**Exercise description**. Somewhere below is a line with "Task: Click the Apromore logo in header" and, later, a line with "Click the tweet text about Alex Jones"; repeat those two lines and all the lines between them, exactly as they are.

[[ Data for the task open ]]

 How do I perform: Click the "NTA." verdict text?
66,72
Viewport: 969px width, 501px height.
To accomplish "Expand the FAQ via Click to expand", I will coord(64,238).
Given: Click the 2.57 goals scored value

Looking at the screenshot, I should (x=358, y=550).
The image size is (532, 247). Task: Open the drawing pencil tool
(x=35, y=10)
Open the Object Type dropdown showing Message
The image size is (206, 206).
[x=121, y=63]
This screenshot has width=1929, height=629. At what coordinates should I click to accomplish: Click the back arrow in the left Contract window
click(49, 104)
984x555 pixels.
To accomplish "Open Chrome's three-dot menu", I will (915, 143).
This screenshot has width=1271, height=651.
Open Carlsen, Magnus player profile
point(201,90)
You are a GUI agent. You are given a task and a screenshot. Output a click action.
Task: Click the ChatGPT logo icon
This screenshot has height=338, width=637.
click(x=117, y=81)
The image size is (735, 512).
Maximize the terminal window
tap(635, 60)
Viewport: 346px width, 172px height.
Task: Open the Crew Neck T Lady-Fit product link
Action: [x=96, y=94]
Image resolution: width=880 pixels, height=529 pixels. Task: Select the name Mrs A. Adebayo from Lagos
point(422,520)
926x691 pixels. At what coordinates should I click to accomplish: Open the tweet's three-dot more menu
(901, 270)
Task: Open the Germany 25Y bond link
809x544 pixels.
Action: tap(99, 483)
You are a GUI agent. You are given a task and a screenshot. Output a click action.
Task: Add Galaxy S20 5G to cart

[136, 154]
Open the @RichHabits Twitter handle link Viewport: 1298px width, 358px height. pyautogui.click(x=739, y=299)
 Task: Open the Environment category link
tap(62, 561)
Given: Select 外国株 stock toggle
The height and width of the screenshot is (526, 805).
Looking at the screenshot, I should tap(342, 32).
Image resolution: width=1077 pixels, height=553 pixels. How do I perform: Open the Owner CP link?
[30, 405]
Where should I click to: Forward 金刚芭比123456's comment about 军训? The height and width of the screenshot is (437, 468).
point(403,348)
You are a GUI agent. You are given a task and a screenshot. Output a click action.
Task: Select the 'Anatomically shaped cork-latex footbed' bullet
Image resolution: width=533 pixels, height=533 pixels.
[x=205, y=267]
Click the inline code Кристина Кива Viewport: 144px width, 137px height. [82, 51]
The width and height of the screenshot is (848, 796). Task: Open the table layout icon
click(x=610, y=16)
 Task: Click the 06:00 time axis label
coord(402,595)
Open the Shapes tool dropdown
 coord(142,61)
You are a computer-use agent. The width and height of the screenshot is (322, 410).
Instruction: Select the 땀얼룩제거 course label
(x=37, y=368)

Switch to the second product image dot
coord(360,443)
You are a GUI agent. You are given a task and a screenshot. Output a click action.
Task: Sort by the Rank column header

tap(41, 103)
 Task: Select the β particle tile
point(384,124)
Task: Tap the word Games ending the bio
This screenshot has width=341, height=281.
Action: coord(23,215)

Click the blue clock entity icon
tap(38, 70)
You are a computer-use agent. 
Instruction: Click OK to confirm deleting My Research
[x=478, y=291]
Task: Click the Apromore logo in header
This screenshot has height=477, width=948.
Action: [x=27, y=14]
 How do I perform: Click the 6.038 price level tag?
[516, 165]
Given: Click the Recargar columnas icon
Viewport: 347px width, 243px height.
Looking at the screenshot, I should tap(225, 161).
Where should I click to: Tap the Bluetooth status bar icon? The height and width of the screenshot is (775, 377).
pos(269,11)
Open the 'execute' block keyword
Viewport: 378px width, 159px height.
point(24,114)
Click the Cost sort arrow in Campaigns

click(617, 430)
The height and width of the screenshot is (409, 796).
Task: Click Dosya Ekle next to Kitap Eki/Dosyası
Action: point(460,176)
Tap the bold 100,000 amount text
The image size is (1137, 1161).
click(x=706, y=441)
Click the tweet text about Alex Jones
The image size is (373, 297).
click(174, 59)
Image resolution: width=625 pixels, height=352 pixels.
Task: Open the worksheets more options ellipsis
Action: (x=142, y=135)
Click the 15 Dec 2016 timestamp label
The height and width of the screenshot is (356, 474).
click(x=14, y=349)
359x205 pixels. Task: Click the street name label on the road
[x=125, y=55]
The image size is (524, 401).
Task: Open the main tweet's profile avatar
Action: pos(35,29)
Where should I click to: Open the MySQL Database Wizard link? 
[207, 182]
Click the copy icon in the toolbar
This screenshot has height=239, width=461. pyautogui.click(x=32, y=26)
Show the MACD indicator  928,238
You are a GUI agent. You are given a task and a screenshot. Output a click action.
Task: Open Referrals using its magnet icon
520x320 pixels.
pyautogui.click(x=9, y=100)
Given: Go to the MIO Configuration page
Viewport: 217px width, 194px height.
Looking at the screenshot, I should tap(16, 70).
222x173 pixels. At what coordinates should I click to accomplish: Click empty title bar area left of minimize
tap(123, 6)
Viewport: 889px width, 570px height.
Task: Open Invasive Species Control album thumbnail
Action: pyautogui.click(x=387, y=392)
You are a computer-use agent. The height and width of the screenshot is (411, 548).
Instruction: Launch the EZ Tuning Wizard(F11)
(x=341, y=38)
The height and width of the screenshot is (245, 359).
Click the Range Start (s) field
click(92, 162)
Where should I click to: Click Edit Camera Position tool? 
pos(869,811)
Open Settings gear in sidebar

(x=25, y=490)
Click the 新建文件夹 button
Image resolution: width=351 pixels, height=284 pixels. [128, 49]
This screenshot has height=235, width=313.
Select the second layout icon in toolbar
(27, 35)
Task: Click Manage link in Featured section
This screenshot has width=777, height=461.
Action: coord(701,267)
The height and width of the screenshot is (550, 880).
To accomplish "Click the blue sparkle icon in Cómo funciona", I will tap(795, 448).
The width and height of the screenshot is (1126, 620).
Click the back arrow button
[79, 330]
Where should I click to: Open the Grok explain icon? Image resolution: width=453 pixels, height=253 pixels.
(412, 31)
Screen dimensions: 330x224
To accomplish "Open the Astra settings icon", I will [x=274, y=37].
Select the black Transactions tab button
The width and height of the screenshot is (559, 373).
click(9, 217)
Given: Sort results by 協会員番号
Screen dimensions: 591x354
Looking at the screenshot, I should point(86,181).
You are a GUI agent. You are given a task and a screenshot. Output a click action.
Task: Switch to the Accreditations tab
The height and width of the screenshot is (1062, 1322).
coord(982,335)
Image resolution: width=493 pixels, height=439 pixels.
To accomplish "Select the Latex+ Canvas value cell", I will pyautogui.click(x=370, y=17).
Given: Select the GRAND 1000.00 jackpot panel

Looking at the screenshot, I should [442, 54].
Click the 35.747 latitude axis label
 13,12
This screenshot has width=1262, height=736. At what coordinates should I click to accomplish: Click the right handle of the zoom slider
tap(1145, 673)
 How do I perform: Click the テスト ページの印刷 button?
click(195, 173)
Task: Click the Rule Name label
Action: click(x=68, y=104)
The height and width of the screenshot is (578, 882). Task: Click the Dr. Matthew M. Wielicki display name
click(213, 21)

[[ Data for the task closed ]]

**Exercise response**.
Task: Click the Apromore logo in header
This screenshot has height=477, width=948.
Action: [x=27, y=14]
 How do I perform: Click the 6.038 price level tag?
[516, 165]
Given: Click the Recargar columnas icon
Viewport: 347px width, 243px height.
Looking at the screenshot, I should tap(225, 161).
Where should I click to: Tap the Bluetooth status bar icon? The height and width of the screenshot is (775, 377).
pos(269,11)
Open the 'execute' block keyword
Viewport: 378px width, 159px height.
point(24,114)
Click the Cost sort arrow in Campaigns

click(617, 430)
The height and width of the screenshot is (409, 796).
Task: Click Dosya Ekle next to Kitap Eki/Dosyası
Action: point(460,176)
Tap the bold 100,000 amount text
The image size is (1137, 1161).
click(x=706, y=441)
Click the tweet text about Alex Jones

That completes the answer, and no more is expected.